Session topic: 23. Stem cell transplantation - Clinical
Abstract: PB2482
Type: Publication Only
Background
The role of autologous stem-cell transplantation (ASCT) in relapsed multiple myeloma has not been fully defined and more data are needed.
Aims
To assess the effycacy of second ASCT in patients with relapsed multiple myeloma (MM).
Methods
In this retrospective analysis, we reviewed the charts of the patients who underwent a second ASCT at least 12 months after their first ASCT for relapsed MM at our institution between March 2011 and July 2017. Progression free survival after ASCT, progression free survival after chemotherapy and overall survival were analyzed by the Kaplan-Meier method.
Results
Twenty patients (12 male, 8 female) with a median age of 62 years (48-73) were included. Patients were classified according to the type of myeloma: IgG 8 (40%); IgA 6 (30%); Bence-Jones 5 (25%); IgD 1 (5%). Adverse cytogenetics were present in 10% of the patients, including delp53, t(4; 14) and t(14; 16). HCT-CI was low (<3) in 74% of them: 0 (63%), 1 (11%), 3 (21%), 4 (5%). The median time from the diagnosis of multiple myeloma to the second transplant was 54 months (25-127). The median time from the first transplant to disase was 32.5 months (12-103).
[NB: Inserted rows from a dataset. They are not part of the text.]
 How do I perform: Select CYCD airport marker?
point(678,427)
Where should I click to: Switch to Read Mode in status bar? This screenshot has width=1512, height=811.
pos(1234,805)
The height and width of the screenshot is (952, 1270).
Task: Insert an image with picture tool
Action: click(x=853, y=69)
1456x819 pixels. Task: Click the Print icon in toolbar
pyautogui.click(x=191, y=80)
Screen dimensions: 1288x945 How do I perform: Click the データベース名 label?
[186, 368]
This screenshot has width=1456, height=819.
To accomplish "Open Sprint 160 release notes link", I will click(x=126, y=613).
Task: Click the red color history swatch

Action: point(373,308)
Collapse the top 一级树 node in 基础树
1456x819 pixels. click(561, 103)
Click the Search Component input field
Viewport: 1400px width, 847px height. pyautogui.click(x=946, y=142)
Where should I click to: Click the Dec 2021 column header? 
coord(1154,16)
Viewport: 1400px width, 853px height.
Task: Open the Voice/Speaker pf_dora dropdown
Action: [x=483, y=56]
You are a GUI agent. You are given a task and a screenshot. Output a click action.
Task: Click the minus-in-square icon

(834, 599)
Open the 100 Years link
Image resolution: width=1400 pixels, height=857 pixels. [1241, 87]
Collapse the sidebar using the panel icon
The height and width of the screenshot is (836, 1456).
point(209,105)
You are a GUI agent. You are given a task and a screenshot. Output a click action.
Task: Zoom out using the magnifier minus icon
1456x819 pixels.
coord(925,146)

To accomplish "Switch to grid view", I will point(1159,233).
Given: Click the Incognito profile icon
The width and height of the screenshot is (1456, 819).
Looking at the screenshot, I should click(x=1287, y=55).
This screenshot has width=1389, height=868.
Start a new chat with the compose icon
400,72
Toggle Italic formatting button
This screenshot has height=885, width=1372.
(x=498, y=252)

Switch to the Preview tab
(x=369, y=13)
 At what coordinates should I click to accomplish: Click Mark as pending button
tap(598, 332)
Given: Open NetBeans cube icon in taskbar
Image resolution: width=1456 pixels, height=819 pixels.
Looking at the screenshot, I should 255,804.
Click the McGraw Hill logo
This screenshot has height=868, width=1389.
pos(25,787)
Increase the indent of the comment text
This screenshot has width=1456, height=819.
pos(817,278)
The progression-free survival after the first ASCT was <24 months in 30% of patients. PET-CT at the relapse was positive in 14 (71%) patients, and 7 patients (35%) had plasmacytomas. The median number of previous lines of treatment before second ASCT was 2 (2-4). Bortezomib had been administered to 95% of the patients, and immunomodulators to 60%. The last treatment received before the transplant included Lenalidomide in 50% of the cases. The response after salvage therapy prior to transplantation was: stringent complete response 3 (15%); complete response 3 (15%); very good partial response 8 (40%); partial response 6 (30%). Conditioning regimen was Melphalan in 15 patients (75%) and Busulfan-Melfalan in 5 patients (25%). Transplant related mortality was 5%. The second transplantation significantly improved the stringent complete response rate (from 15% to 55%) (p = 0.008). ). With a median follow up of 33,5 months, the median progression free survival after the second ASCT was 30 months, and 37 months after progression. The progression free survival benefit of the second ASCT was confirmed in all risk subgroups: high risk cytogenetic, time from the first ASCT to relapse <24 m, plasmacytoma at relapse, or response after second ASCT.
Conclusion
Our results confirm that second ASCT significantly increases the number of stringent complete responses in multiple myeloma patients relapsed after a first ASCT . Studies with larger sample of patients are needed in the era of the novel drugs.